Supplied passage -
▬▬▬
I quickly went back to my original article and pulled two ads, one from May 4th of 1966 and the other from May 16th of 1966. Both advertised different versions of the Claybridge Sound Systems Fuzz Box; one was describing a pre-Fuzzmaster circuit while the other seemed to be describing the Fuzzmaster, but before it was given that name.

I wouldn't know until I looked inside, but with what I was seeing this mystery pedal could be either.

So we exchanged emails for a few days and more photos starting pouring in. And after getting the all-important gut shots, it really seemed like this was indeed a PRE-Fuzzmaster, Claybridge Sound Systems Fuzz Box!

Everything was matching up: the two controls, the 15ft lead (or output cable), the sticker on the side that read the earliest name of the company; it was all there.

I was still a bit skeptical because this truly has to be as close to a 1 of 1 as possible, in terms of it "currently existing in the world".
▬▬▬
Supplied records -
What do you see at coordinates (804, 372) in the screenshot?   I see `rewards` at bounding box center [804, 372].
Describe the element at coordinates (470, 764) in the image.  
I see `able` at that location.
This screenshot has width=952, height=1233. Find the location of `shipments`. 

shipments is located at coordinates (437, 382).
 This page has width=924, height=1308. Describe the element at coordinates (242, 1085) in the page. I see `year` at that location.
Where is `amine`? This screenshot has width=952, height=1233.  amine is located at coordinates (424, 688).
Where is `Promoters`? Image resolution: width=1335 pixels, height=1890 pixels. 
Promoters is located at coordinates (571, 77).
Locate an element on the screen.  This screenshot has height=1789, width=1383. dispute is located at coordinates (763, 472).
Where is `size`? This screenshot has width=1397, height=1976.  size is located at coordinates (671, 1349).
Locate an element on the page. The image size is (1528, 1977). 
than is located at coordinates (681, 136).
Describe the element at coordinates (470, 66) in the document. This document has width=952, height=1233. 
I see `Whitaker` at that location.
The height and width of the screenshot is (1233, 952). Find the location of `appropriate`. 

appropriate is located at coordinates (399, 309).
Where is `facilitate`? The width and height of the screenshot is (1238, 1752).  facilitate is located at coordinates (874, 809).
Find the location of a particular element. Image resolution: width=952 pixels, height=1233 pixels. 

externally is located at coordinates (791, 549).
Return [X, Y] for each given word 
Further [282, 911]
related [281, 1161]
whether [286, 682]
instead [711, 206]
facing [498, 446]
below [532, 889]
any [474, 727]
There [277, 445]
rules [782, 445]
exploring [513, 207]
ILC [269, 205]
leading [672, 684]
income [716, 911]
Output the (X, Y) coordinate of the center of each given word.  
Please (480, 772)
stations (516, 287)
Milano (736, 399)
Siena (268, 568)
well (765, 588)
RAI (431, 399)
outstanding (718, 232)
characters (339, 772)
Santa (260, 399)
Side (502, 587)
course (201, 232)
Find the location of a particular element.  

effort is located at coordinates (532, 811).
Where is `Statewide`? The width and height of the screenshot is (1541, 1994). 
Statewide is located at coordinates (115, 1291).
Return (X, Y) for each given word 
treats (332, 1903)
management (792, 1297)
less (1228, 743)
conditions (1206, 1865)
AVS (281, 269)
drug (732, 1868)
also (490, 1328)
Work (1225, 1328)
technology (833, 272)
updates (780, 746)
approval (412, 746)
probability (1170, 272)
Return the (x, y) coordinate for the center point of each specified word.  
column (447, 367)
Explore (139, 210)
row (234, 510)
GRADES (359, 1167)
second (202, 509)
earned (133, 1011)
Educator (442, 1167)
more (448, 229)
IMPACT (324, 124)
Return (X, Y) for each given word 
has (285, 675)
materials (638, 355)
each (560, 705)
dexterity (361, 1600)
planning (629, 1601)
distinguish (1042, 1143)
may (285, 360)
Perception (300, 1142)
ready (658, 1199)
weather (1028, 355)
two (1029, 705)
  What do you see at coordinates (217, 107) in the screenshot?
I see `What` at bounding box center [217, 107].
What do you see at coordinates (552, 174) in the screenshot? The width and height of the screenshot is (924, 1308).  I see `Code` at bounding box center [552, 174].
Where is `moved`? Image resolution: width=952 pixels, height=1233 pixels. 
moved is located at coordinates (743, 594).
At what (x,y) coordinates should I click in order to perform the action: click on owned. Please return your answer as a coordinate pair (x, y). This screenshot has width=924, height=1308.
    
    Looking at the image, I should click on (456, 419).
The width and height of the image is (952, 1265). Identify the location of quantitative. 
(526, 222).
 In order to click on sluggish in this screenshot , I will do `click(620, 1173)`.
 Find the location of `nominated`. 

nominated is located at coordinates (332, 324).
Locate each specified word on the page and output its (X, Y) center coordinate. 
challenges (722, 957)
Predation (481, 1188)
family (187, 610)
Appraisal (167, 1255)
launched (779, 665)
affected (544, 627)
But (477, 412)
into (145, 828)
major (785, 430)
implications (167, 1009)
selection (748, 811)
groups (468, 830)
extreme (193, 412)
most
▬▬▬
Problem set -
**a)** According to the Claybridge fuzz box passage, which details of the mystery pedal matched up? List them all.
**b)** Carry the Claybridge fuzz box account forward from its final sentence.
The data plays no role in this work.

Replies -
**a)**
- The two controls
- The 15ft lead (or output cable)
- The sticker on the side that read the earliest name of the company

**b)**
So I went back over my old articles and database of photos. And then, all of the sudden, two major details jumped out as being definitive proof of its validity:

A. The small white knobs used on this "prototype" were also found on a legitimate v1 Fuzzmaster, in addition to appearing on the original Fuzzmaster ads!

B. The same label-maker seemed to be used on the MKIV Fuzzmasters!

So a deal was made, and now it was time to wait.

Unfortunately, and for reasons I can't figure out, getting mail from Australia always takes 10X longer than any other country. I can get packages from Japan in 2-3 days usually, and most parts of Europe a week/week and a half at most. But who knows?

Well, it's March 11th and the wait is finally over, because it is here!!! And holy shit this is cool.

The very first thing I did was open it up and take a look inside. It was hard to tell from the emails exactly what was going on in there, so my anticipation was insanely high.

Well, Ralph Bridges must have known he had something really special here because the circuit is completely encapsulated in an opaque epoxy resin.

This is not unlike the infamous "brick" inside of an Ampeg Scrambler, and also not any less of a kick in the stomach for pedal nerds like myself.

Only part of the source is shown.